We can argue all we want about  the benefits of SaaS, discuss hypothetical use cases at length, but the best showcases are served up by real life, often unexpectedly.

A startup CEO friend asked me to take a look at his PowerPoint deck before he would send it to a VC.  (Incidentally, I don’t believe presentations should be sent in advance of a meeting:  if your deck has enough content to convey the message standalone, than it’s not a  presentation… but let’s put that aside for now.)   I agreed to help, and he fired off an email with the PPT attachment.

Too bad I could not open it.  I have MS Office 2003 on my Windows computer – that’s the last version I purchased, since moving to the Cloud, and I won’t buy an Office package ever again – and he has Office 2008 on his shiny Macbook Air.  (Standard issue for hot startup CEO’s in San Francisco?). Yes, I know there’s a converter thingie I can download from MS, but apparently I haven’t done it on this particular computer, so my friend quickly saved it for me in the older format.

I reviewed and commented on it, and as an aside noted that the fonts and the text alignment were way off on a page.  He did not see the text problem on the version I sent back.  Then came a second round of conversions and emails.  It became apparent that no matter what we do we always end up seeing different layouts – so much for the MS to MS conversion – so we just focused on content, and I sent back the revised version.  It took a while… hm, no wonder, the PPT deck that started it’s life as a 2MB file first became 5, then 7, finally 9 Megabytes.  Wow!

What an inefficient process!  Emailing multiple bloated copies of the same file, never seeing the identical version, leaving quite some footprint behind, when we could have started with an online presentation, collaboratively work on the one and only copy online, see the same and not clutter several computers with the garbage files.

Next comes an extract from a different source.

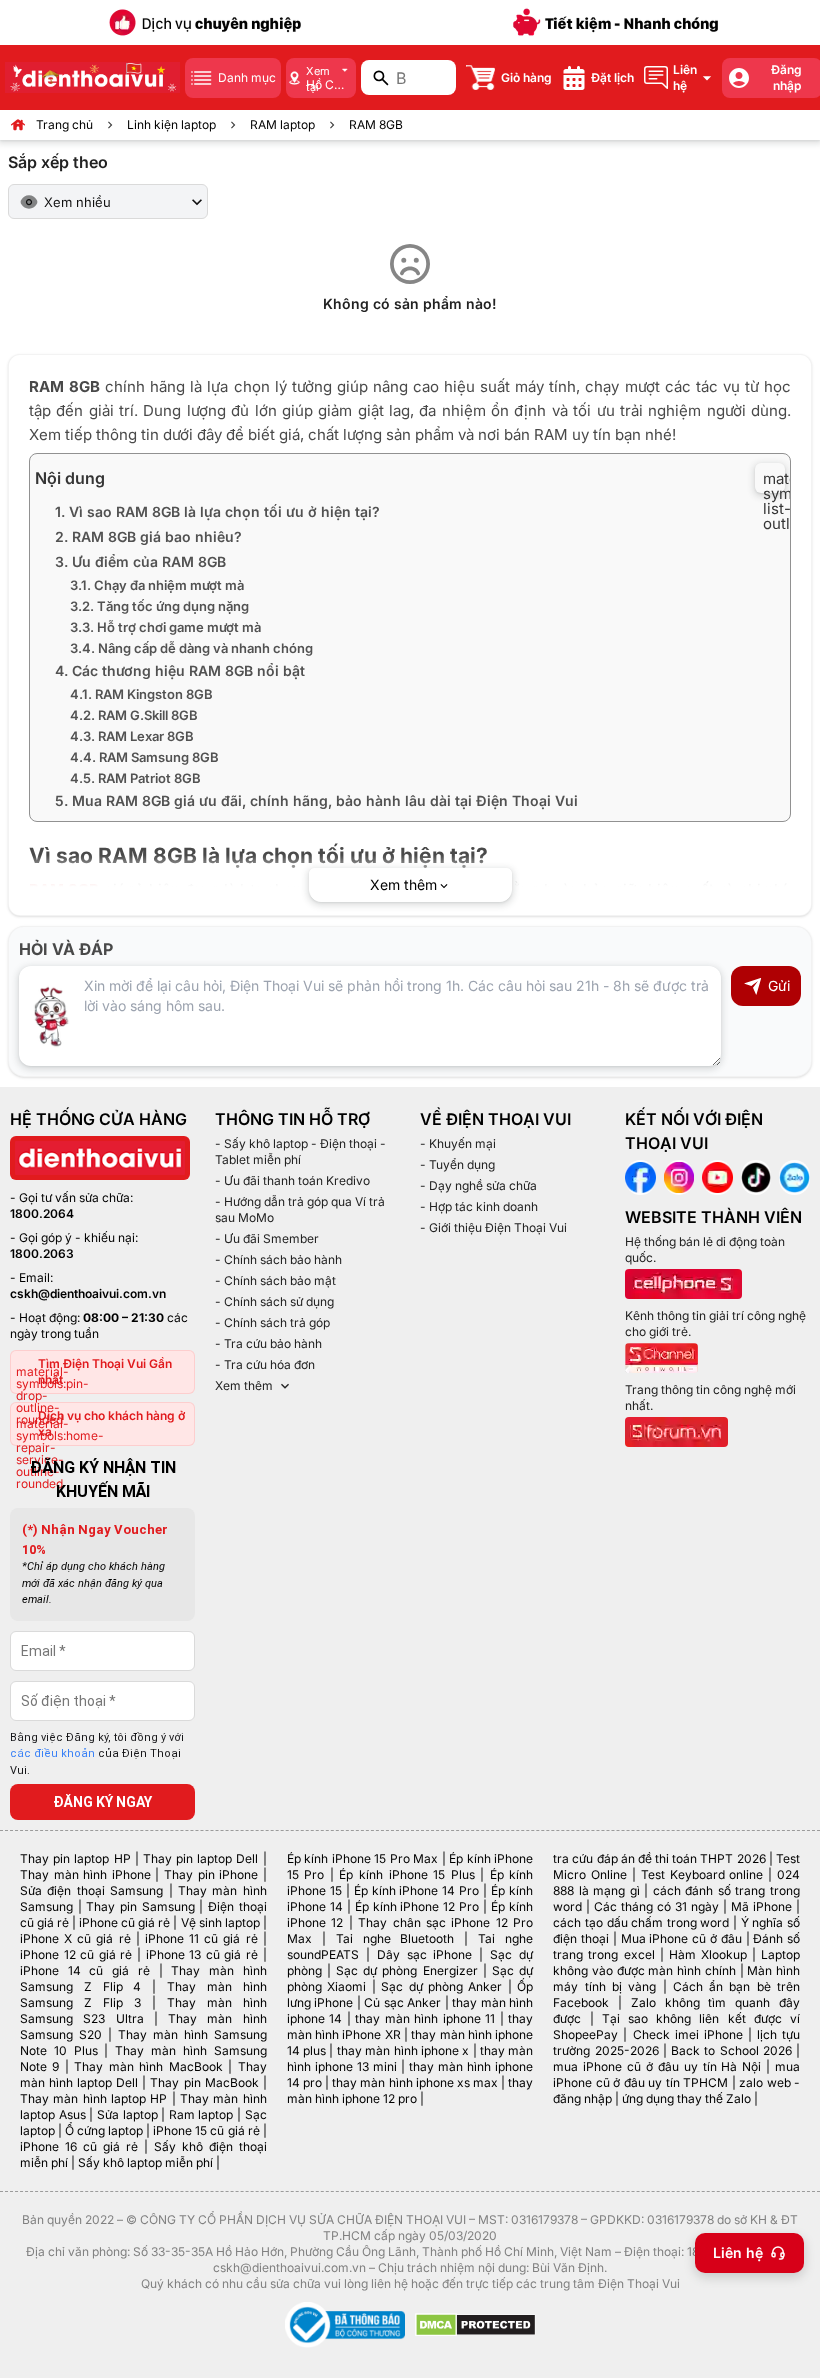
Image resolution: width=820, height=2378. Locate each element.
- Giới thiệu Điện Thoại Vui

I will come back to this in a minute, but here’s another benefit my CEO friend missed out on: providing the latest and greatest information.  The VC Partner he was talking to was about to to go on vacation, and she was planning to review the presentation in the next 2 weeks – who knows when.  This startup was at the time in advanced discussion with major prospects, and signing any of those deals would materially change the presentation.  Had my friend sent just a URL to the online presentation, he could have safely update it any time, and be assured that whenever the VC reviews it, she will always have the latest and greatest information.  Does this scenario ( sans the VC) sound familiar?  How many times have you hit “send” only to wish you could retract the email and replace the attachment with the correct version?  

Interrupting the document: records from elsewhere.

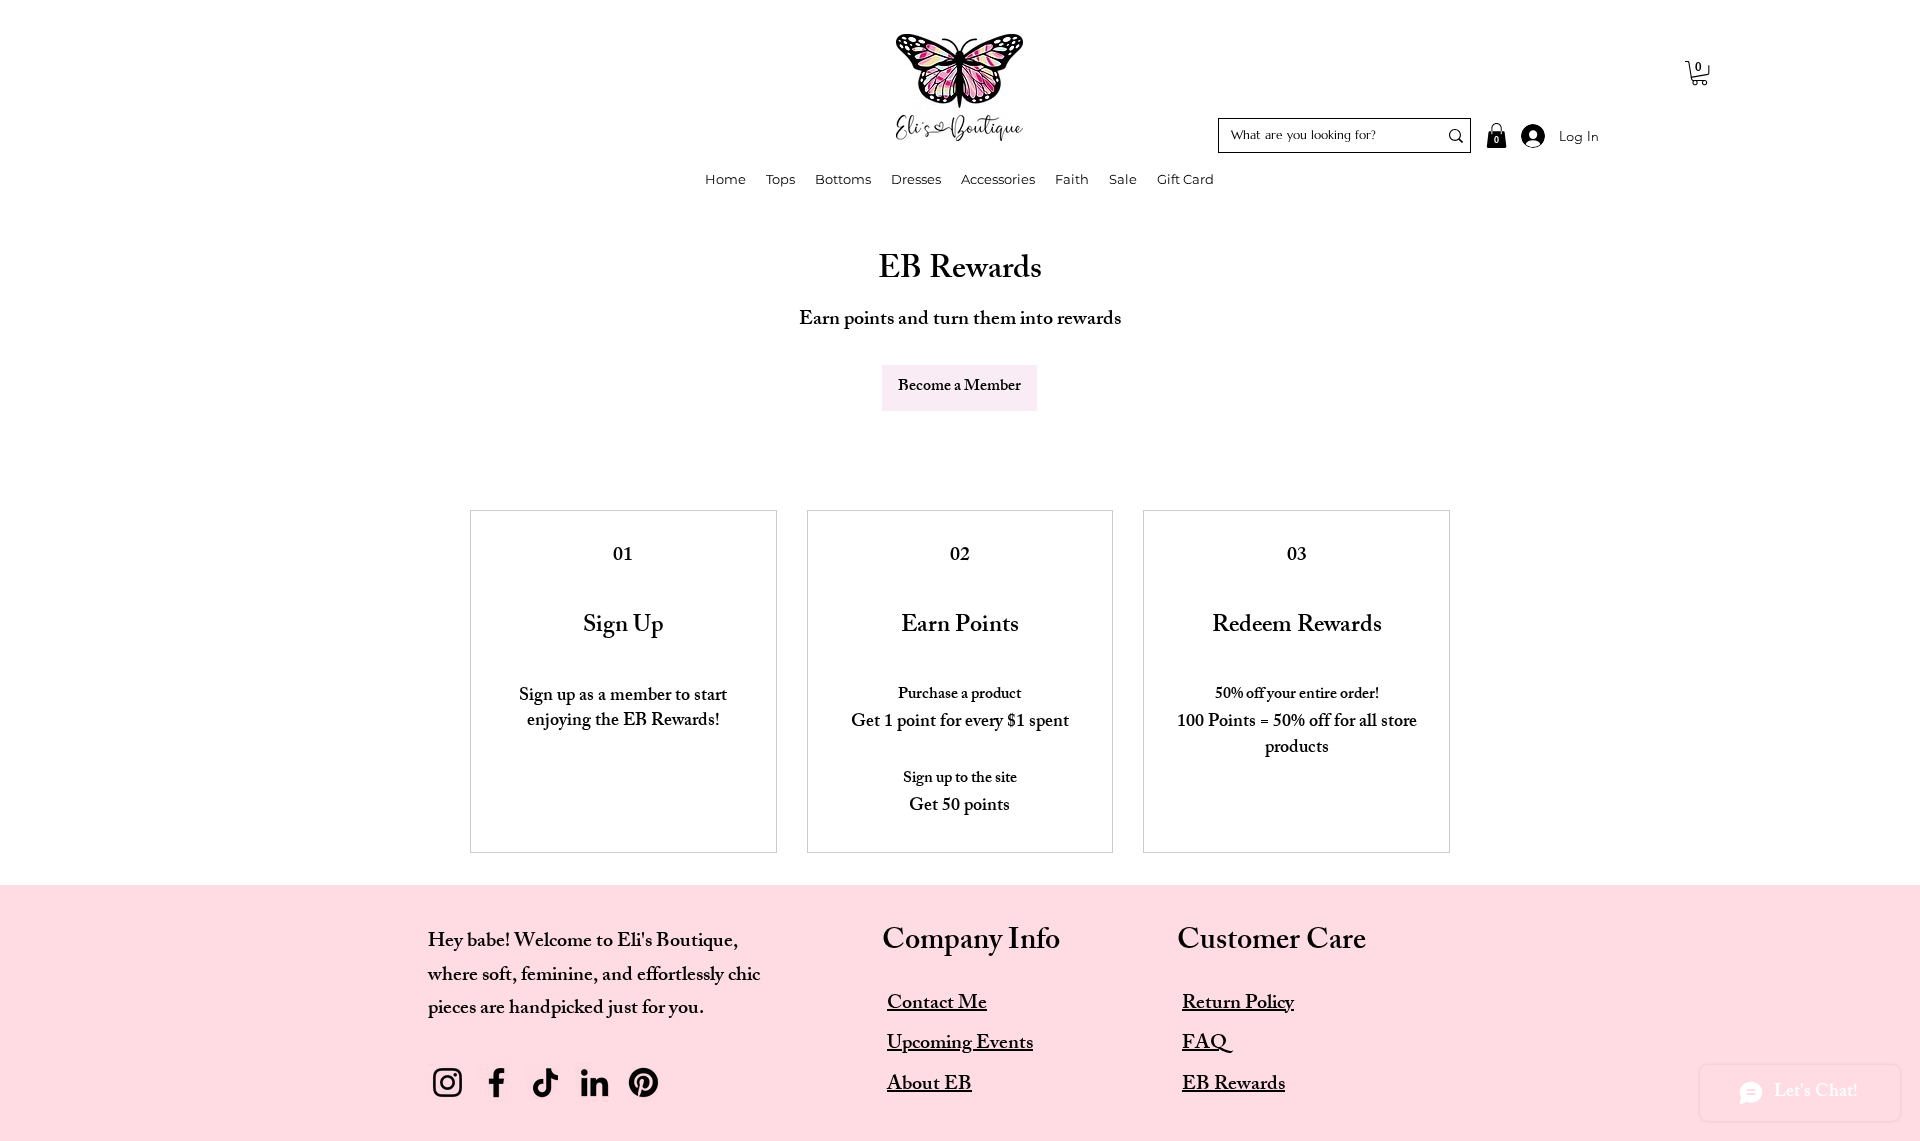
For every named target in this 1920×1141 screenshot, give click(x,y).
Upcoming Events (960, 1044)
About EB (929, 1085)
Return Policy (1238, 1004)
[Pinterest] (643, 1082)
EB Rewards (1233, 1085)
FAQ (1204, 1044)
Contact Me (937, 1004)
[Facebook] (496, 1082)
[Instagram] (447, 1082)
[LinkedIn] (594, 1082)
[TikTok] (545, 1082)
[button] (1699, 73)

Back to the storage footprint issue. On my count, just between my friend and myself, we generated and stored nine copies of this presentation, the last one being 9MB, up from 2.  It’s probably fair to assume a similar rate of multiplication in the process the original deck was created, between the CEO and his team.  Next he sends it to the VC, who will likely share it with several Associates in the firm, and in case there’s more interest, with other partners.  Of course my friend will send the same presentation to a few other VC firms as well, so it’s not beyond reasonable to think that there are at least a hundred copies floating around, occupying a Gigabyte of storage or more.  Oh, and I did not even consider the footprint of this presentation at ISP’s and all hops it goes through.  Not that I ever bought into IDC’s Storage Paradox, but this is clearly a very wasteful process.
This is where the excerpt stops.